> **RECORDS FOR THE TASK**:

--- START ---

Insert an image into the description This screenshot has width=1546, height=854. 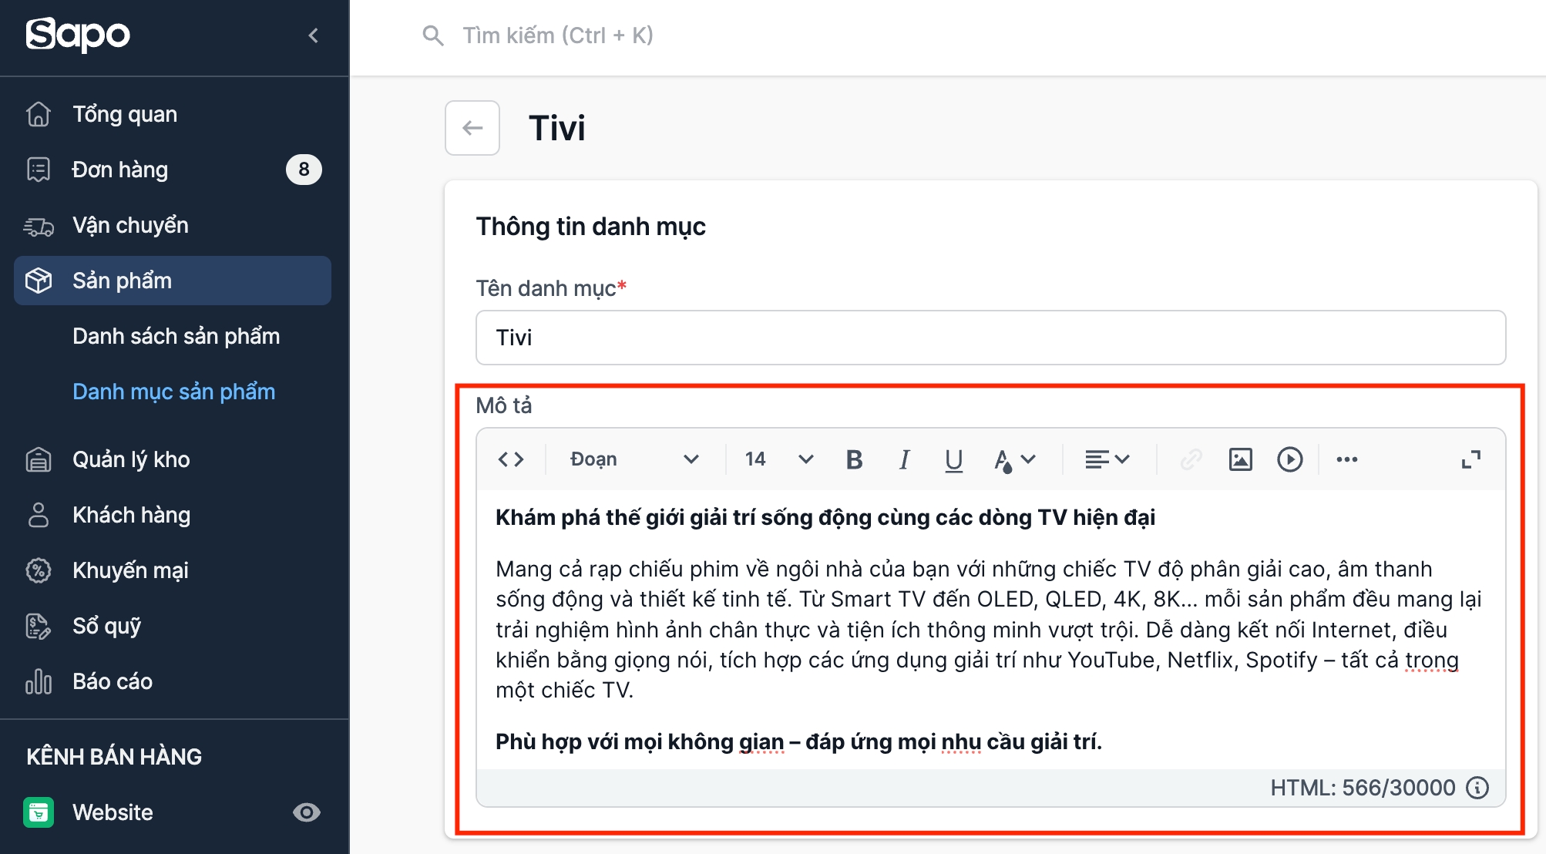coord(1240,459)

--- END ---
--- START ---

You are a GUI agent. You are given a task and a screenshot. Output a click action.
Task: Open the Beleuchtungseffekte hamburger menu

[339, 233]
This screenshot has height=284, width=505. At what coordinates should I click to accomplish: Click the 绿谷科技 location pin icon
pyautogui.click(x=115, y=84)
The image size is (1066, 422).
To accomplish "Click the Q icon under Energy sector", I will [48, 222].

--- END ---

> **ASSIGNED TASK**: Copy out, word for word, the part of the entries above that begins at the line with "Task: Open the" and ends at the line with "The image size is (1066, 422).", including both.

> **TASK OUTPUT**:
Task: Open the Beleuchtungseffekte hamburger menu

[339, 233]
This screenshot has height=284, width=505. At what coordinates should I click to accomplish: Click the 绿谷科技 location pin icon
pyautogui.click(x=115, y=84)
The image size is (1066, 422).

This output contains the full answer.